# Thread: Statistical estimation (classical) question

1. ## Statistical estimation (classical) question

Each worker's productivity Xi(where i=1,2,3,4....n) is distributed uniformly and independently on the interval (0,L), where L is an unknown upper limit, which we want to estimate
Notice: L(Tilda) is an estimator of L
a) The probability function density function in terms of L?
b) Find E(xi) in terms of L?
c) Find var(xi) in terms of L?
d) Estimated L using L(tilda)= 2X(bar), where X(bar) is based on X1, X2,...Xn
Find the bias of L(tilda)?
e) Find the MSE of L(tilda)? is L(tilda) a consistent estimator of L?
f) On inspecting the actual values X1, X2, Xn, we discards the estimator L(tilda), muttering curses on classical estimation theory, and estimates L another way. Can you see why we have might done so?
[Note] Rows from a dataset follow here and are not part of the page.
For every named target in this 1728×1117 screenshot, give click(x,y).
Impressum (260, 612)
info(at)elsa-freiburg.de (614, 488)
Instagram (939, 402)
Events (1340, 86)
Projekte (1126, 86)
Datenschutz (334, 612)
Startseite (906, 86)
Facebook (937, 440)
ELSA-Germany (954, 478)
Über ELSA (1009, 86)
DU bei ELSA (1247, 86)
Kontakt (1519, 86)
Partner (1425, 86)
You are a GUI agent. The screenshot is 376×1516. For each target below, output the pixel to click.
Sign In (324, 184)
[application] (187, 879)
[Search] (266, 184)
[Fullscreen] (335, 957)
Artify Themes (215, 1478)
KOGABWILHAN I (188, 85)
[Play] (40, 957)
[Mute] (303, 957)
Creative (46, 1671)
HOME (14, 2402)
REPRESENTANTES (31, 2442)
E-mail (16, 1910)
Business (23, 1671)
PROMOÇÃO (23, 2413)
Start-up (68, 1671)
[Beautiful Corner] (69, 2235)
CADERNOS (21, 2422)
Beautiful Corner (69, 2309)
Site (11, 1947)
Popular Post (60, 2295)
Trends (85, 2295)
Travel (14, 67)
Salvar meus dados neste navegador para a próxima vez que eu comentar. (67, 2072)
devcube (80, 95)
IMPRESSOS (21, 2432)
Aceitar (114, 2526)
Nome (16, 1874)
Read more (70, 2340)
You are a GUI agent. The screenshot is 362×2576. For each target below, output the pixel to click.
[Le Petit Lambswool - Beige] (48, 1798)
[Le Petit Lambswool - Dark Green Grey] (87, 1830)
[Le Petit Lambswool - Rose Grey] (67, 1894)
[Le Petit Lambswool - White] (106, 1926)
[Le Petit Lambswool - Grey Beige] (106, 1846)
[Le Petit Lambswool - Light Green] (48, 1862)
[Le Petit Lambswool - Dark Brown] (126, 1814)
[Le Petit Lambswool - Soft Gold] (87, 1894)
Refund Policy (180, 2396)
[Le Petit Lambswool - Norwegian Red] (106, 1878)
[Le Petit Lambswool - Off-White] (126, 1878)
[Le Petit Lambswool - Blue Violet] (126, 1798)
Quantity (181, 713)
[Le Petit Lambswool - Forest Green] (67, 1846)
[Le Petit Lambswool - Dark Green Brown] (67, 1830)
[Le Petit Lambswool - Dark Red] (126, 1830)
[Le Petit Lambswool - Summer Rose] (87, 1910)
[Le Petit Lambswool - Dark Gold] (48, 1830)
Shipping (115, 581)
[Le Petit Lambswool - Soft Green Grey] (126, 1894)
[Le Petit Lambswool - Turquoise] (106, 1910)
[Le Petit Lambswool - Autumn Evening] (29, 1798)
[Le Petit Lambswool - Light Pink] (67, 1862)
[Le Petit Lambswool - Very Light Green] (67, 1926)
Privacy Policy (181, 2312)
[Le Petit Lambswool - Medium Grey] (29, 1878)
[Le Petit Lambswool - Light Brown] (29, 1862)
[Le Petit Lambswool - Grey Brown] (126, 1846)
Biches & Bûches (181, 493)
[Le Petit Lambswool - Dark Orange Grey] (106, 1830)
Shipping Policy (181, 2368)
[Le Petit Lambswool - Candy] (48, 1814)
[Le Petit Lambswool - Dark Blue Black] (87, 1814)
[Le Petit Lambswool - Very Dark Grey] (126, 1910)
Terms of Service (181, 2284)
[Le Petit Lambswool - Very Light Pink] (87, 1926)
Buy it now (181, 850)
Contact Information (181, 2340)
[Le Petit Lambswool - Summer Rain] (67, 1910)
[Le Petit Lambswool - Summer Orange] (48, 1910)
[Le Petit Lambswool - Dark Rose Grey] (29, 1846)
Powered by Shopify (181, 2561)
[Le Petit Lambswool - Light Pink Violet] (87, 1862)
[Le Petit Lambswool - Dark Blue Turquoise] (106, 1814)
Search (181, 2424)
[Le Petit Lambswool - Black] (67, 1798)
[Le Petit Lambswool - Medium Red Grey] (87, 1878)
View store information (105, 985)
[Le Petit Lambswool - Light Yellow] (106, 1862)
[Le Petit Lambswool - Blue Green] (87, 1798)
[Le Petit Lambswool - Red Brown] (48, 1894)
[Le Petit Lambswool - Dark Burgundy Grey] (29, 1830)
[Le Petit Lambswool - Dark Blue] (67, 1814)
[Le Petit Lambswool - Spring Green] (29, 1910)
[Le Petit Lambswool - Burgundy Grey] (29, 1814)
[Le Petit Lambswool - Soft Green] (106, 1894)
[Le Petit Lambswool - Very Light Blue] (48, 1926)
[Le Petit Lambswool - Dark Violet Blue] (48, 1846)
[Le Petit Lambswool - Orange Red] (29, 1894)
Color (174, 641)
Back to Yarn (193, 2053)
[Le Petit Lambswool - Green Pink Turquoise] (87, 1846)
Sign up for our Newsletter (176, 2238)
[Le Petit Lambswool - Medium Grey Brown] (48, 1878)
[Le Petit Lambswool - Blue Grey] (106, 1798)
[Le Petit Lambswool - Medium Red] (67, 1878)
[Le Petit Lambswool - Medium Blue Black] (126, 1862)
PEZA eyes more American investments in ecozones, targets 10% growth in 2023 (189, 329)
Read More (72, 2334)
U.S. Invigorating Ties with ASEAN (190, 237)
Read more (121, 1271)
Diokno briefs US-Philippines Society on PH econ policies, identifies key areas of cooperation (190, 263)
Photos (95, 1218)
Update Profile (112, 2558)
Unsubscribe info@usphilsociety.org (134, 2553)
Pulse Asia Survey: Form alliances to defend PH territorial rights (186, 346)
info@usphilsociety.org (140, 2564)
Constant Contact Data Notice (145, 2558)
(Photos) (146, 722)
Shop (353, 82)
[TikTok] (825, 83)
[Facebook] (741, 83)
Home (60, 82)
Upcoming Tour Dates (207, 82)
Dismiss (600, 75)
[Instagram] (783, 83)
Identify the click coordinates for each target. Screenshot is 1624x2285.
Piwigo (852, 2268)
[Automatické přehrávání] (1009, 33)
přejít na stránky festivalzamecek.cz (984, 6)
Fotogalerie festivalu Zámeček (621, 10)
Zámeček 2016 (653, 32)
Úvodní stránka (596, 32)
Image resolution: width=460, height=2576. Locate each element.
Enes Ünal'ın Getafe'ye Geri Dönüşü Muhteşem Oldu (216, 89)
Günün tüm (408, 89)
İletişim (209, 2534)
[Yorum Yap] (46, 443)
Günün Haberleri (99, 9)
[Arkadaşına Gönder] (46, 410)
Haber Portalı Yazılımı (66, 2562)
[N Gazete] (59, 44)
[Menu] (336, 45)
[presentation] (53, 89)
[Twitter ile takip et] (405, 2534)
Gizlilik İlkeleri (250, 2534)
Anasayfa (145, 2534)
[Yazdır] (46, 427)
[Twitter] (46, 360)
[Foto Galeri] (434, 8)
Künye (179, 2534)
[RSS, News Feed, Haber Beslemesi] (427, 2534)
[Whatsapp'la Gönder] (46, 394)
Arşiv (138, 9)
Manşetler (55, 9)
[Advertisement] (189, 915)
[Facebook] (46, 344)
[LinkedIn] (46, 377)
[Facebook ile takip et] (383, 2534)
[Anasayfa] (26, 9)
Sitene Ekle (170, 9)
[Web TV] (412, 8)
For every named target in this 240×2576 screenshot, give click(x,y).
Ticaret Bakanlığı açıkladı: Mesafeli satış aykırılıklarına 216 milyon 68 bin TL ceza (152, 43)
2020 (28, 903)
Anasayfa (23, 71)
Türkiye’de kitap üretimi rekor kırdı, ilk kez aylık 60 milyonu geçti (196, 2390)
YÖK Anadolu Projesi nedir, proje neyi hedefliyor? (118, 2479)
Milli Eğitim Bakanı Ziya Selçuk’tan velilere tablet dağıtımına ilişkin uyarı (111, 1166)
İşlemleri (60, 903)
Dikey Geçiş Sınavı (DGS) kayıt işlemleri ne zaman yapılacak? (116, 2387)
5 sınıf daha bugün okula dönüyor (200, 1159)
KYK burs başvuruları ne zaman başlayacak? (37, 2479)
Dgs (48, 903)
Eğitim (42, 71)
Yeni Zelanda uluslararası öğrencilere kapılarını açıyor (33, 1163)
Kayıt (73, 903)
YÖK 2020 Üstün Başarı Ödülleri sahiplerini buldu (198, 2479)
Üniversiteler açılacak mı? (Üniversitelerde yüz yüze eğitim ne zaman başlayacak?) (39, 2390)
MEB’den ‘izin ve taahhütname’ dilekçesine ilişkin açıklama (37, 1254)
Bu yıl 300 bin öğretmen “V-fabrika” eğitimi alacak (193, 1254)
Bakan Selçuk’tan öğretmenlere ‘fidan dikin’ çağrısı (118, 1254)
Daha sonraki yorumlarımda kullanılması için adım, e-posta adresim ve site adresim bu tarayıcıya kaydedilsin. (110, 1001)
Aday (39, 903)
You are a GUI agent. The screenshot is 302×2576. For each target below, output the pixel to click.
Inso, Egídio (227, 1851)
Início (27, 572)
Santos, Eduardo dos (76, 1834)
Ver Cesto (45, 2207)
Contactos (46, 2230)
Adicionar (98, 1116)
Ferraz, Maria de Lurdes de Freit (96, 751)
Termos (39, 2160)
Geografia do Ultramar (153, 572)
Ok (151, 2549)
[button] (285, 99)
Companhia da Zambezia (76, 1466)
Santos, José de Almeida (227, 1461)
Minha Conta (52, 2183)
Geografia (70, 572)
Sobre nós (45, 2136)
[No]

The reason is good, by the way it's not a bayesian; and not all samples of X1, X2, Xn would cause him to react this way

Have worked through some of the sub-questions, but far from sure about the correctness of the answers!

Best regards

2. post what you have
this point estimator is just the method of moments estimator from a U(0,L) distribution.
A better estimator is the MLE, which is

${n+1\over n} X_{(n)}$

where that rv is the largest order stat.

Interstingly using my weird strong laws I'm runing simulations on a new estimator from this very distribution.
It's a resampling idea I thought of this past summer, that seems to work.